- THE DATA -
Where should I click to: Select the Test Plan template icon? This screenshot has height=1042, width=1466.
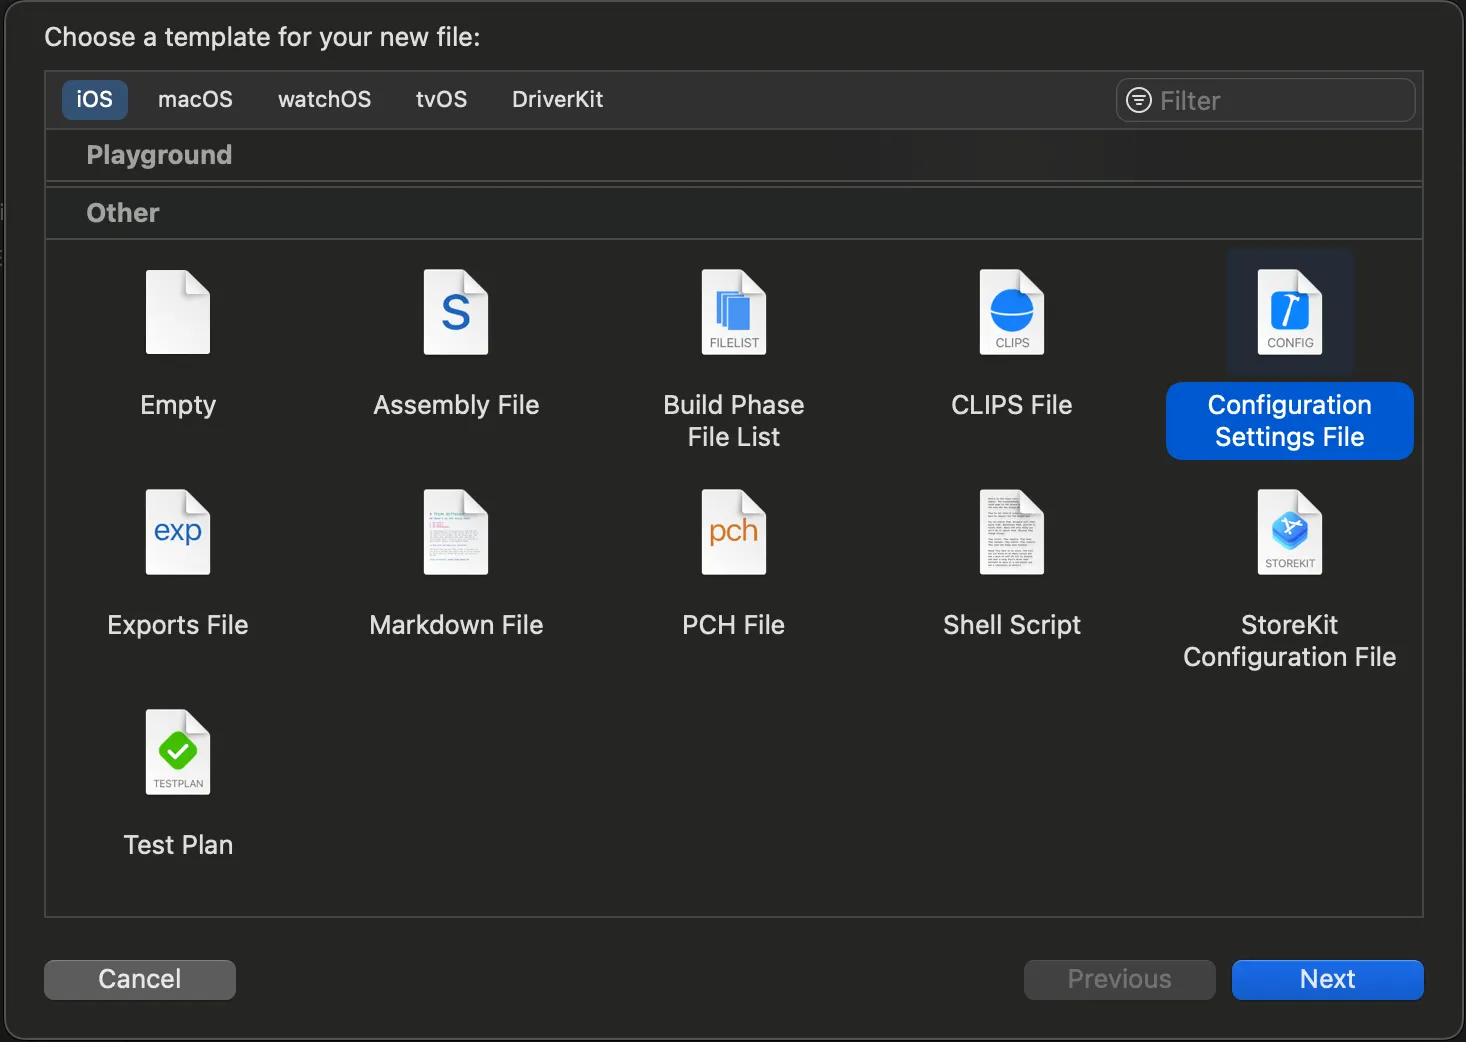[x=178, y=752]
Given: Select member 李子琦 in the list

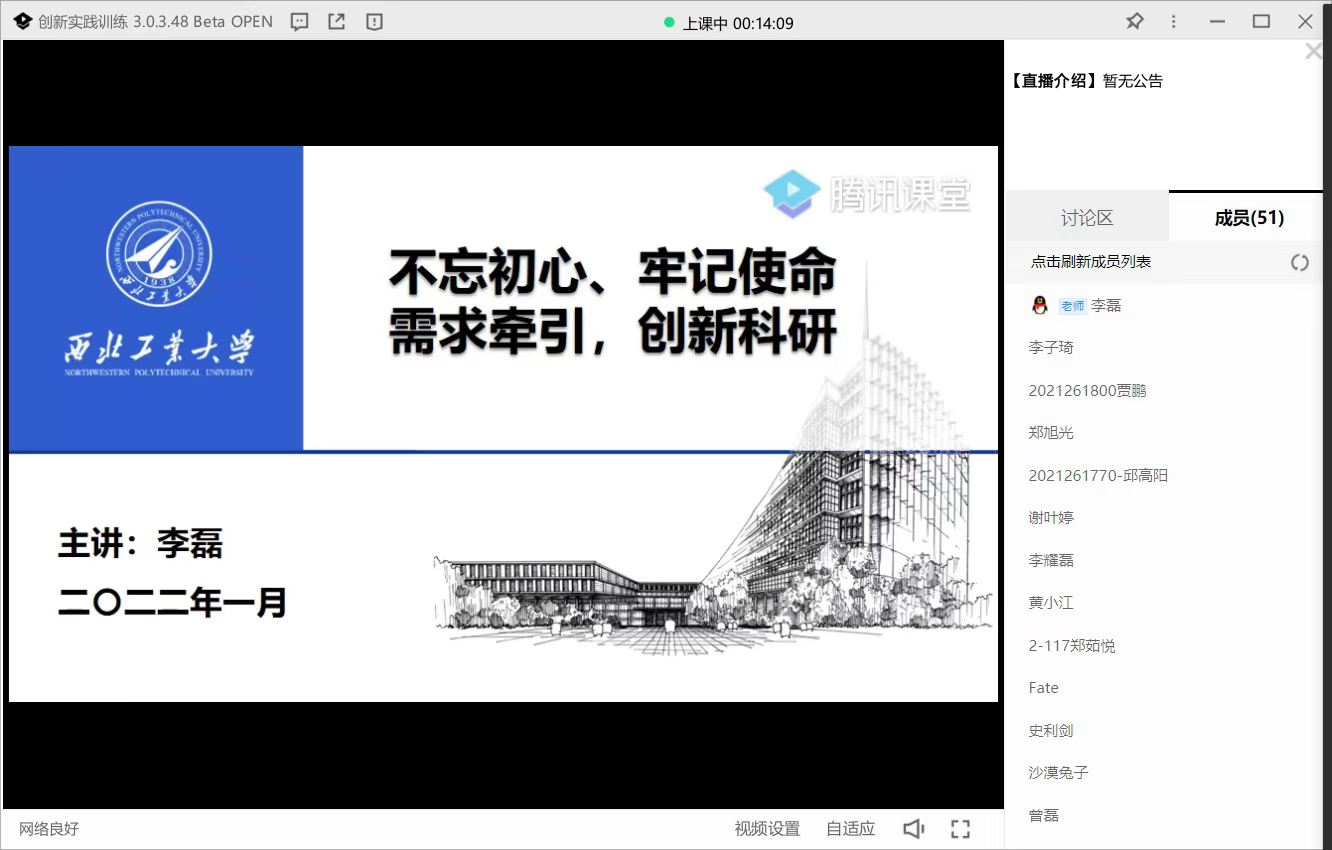Looking at the screenshot, I should pos(1051,348).
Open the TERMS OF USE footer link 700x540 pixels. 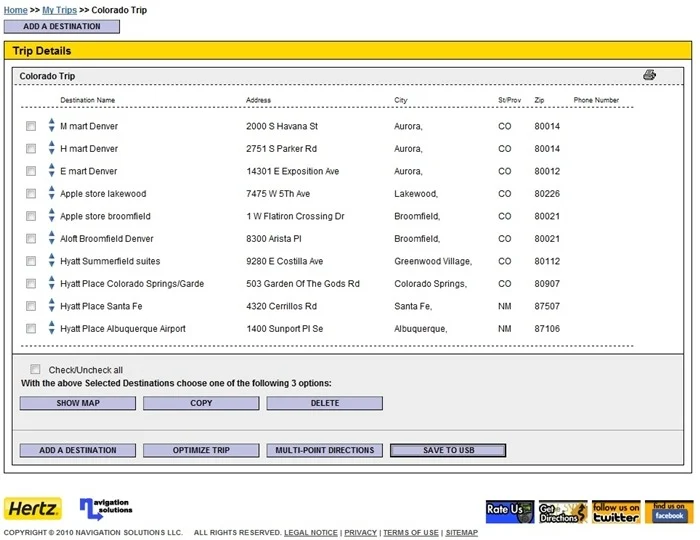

- ACTIVITY -
Exclude the pictures. Write out the remaining data exactly.

- TASK RESULT -
Where should I click to: Select the Test Plan template icon? This screenshot has height=1042, width=1466.
[x=178, y=752]
Given: Select member 李子琦 in the list

Looking at the screenshot, I should pos(1051,348).
Open the TERMS OF USE footer link 700x540 pixels. 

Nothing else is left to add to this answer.